[Stored items]
- - - -

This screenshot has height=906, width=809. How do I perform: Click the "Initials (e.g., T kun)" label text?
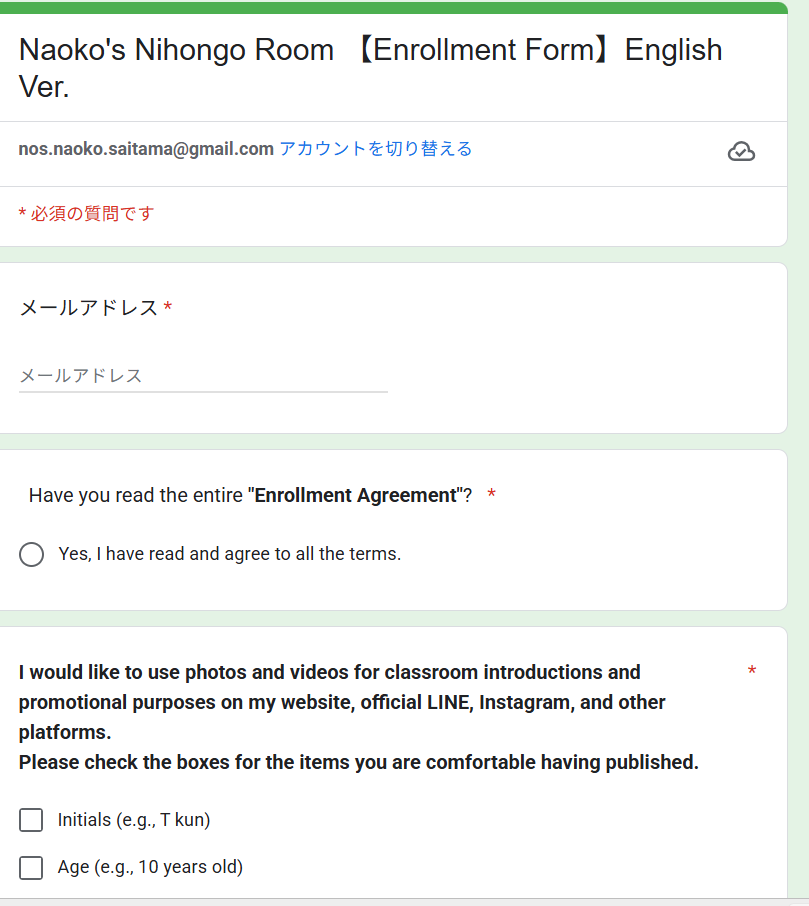(134, 820)
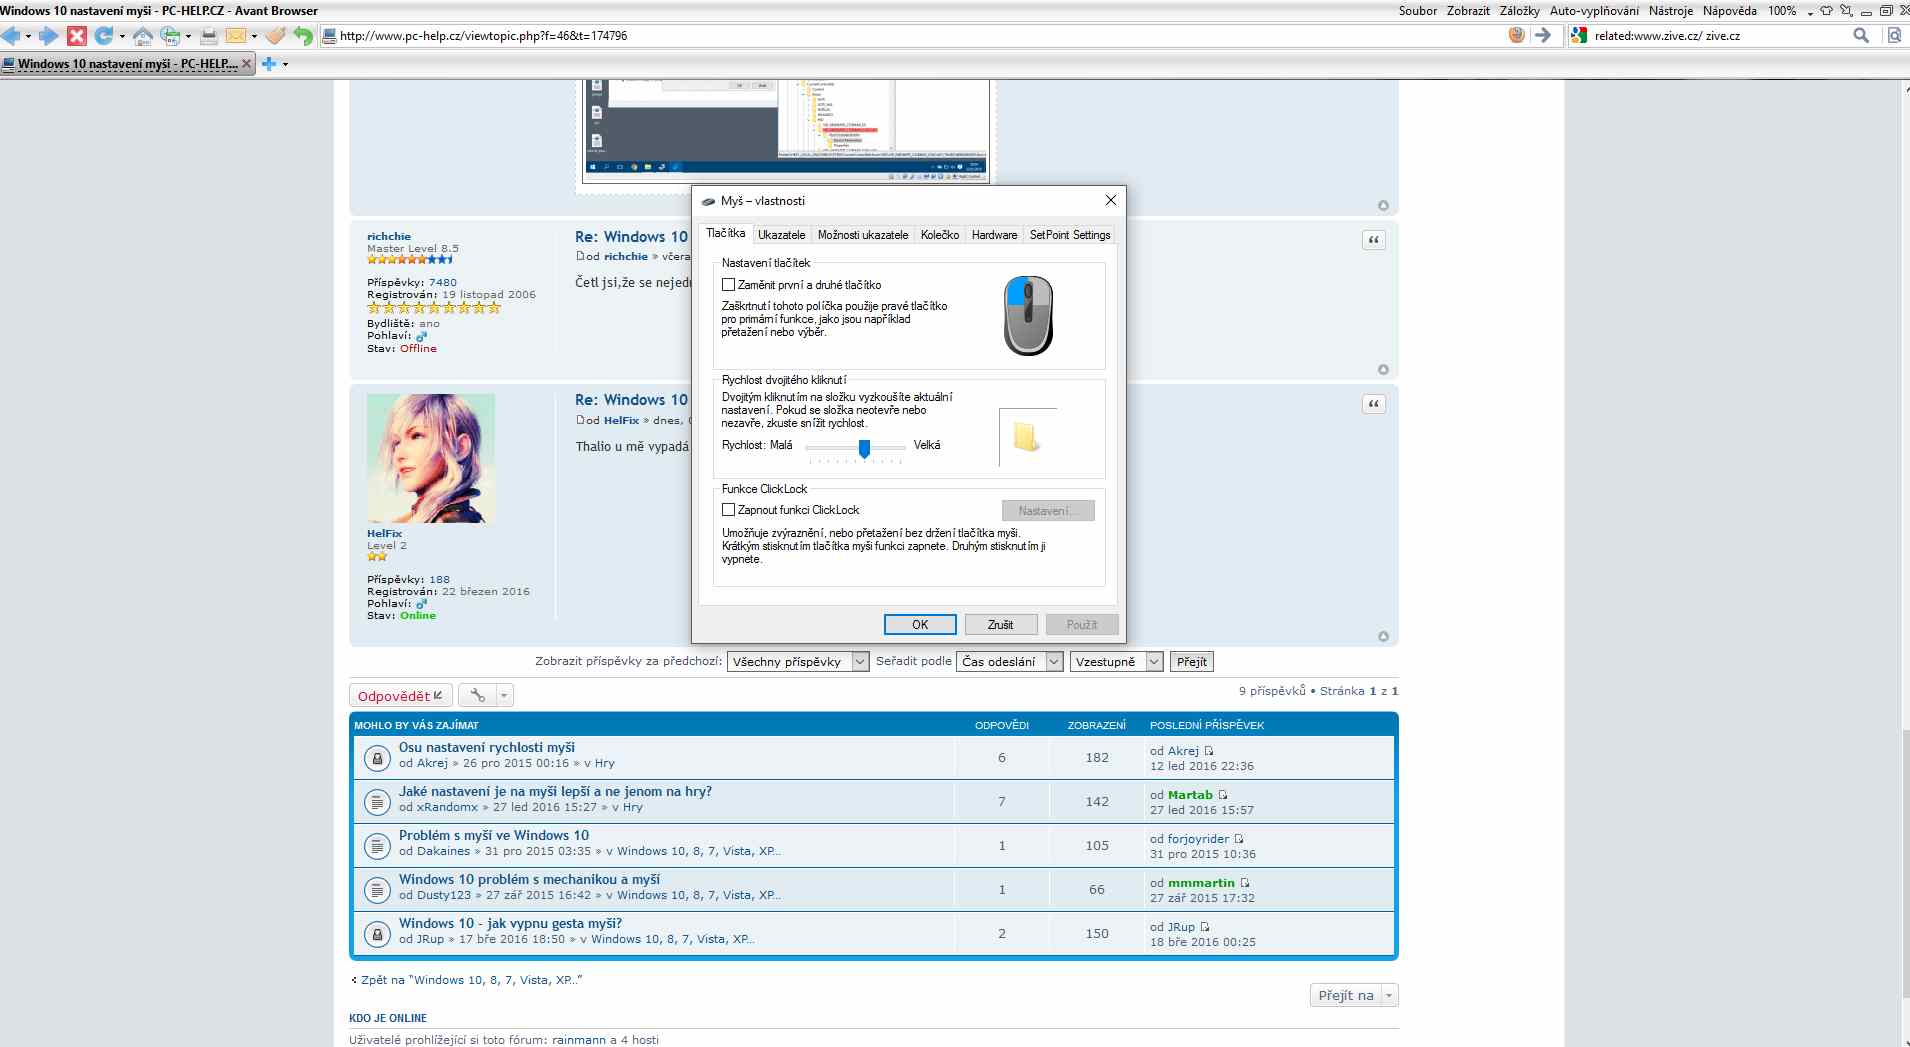1910x1047 pixels.
Task: Click the blue Forward arrow icon
Action: 47,36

- - - -

--- TASK DIRECTIONS ---
Please give back every line above exactly as it stands, without pictures.

--- ANSWER SECTION ---
This screenshot has height=906, width=809. How do I perform: Click the "Initials (e.g., T kun)" label text?
(134, 820)
1910x1047 pixels.
Task: Click the blue Forward arrow icon
Action: 47,36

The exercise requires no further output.